What is being asked
Carry on the piece about commercial banks running on an AI operating system, starting right after its last sentence.

Quoted text
What the commercial bank looks like once it runs on an AI operating system - and five predictions I'd put money on.

30.6.2026
Tom Byrne
6
min read

For thirty years, we've measured progress in banking software by counting systems and ever more capabilities on different screens. More dashboards. More tabs. More fields with little red asterisks demanding you fill them in before you're allowed to continue. We called this "digital transformation." A lot of it was data entry with a veneer.

That time has come to a close. Fast. The next commercial bank won't be defined by a slicker app for humans to type into. It'll be defined by what sits underneath it: an AI operating system - not another tool in the stack, but an operating layer that runs across the whole stack and actually does the work.

Here are five predictions about how that will play out. I've tried to keep the buzzwords to a minimum, mostly because I find them as exhausting as you do.

Users will touch radically fewer interfaces - and those that persist shall wield radically more capability.

The best interface is the one you never had to learn. Today a relationship manager swivels between fourteen systems to onboard one client. Tomorrow they describe the outcome they want, and the work happens. The surface area shrinks to a conversation and a clean audit trail, while the capability behind it explodes. Screens were always scaffolding for humans doing the computer's work. When the computer does its own work, the scaffolding comes down.

Take lending, for example. In today's world of data availability there's no reason you shouldn't be able to say something to the effect of "British Airways is after a term loan for £50m" and then have absolutely everything that needs to come next, orchestrated for you, across all domains in the bank - engaging you only where genuine subjectivity and/or expert opinion is required. How often is this repeated across so many interfaces that do nothing but proudly show you what you've already done?

Data section
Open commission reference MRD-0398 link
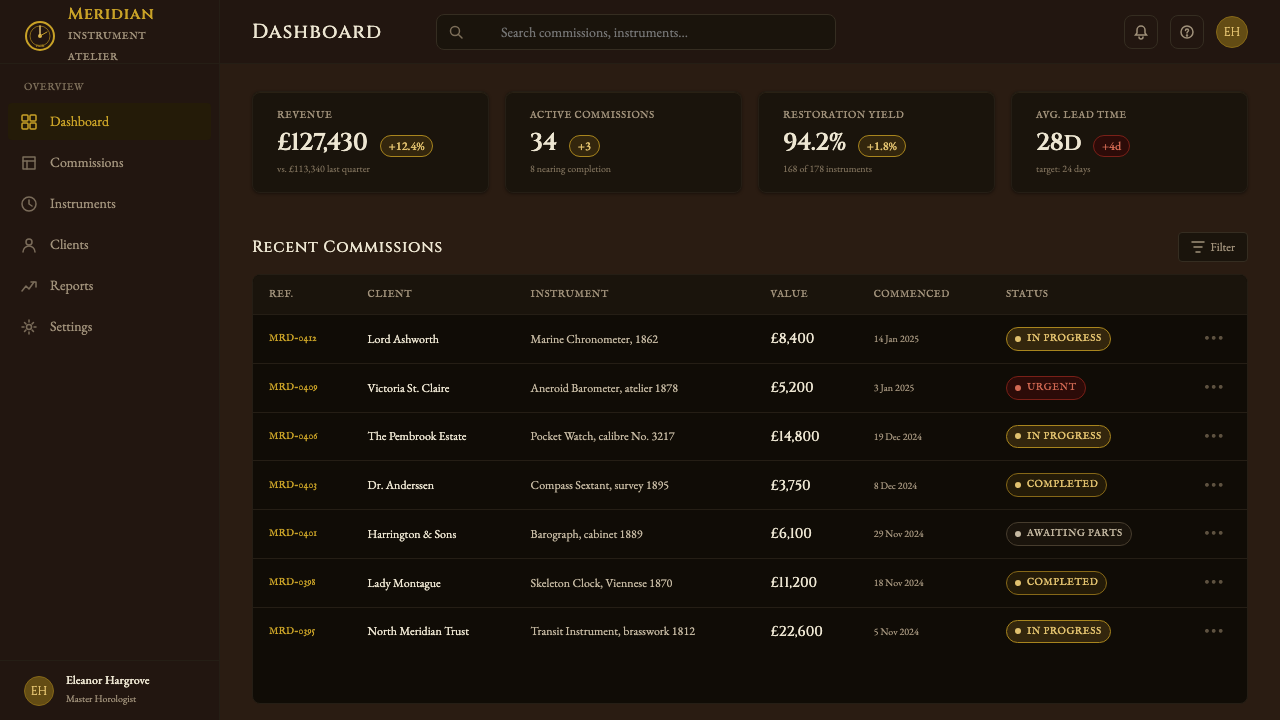The height and width of the screenshot is (720, 1280). point(292,582)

Response to this task
Whilst I'm not quite ready to state screens will have completely disappeared in banking in the short to medium term (nothing personal, Sam Altman & Jony Ive - I'm hopeful), I would assert this: if in two years' time your RMs are still having to navigate more than three interfaces to do their job - interfaces that likely look drastically worse than the internet banking experience you give customers - your AI transformation has failed, and most of your good RMs will have left.

Most systems become a tool an agent can call - or get found out.

Building on the above: software that was genuinely valuable will happily reinvent itself as something an agent can consume - an API, a tool, a capability. Commercial banks will need a huge number of these extremely valuable components (many of them becoming a bank's genuine IP - a rating model, say), discoverable by agents, to deliver the transformation we've long been promised. Software that was really just a glorified data-entry form - somewhere for a human to retype numbers from one place into another - has a rather large problem, because agents don't need somewhere to type. As banks increasingly look to big data strategies to master and allow for discoverable & aggregate data, the true utility of these discrete systems will be laid bare.

As Warren Buffett put it, "Only when the tide goes out do you discover who's been swimming naked." The AI operating system is the tide going out on enterprise software. A surprising number of "platforms" are about to be revealed as a login screen wrapped around a form. Every potential buyer should be pressing vendors to prove why they don't belong in that category.

An example simplified architecture for a Commercial Bank

Analytics stops being a monthly report and becomes the entire game.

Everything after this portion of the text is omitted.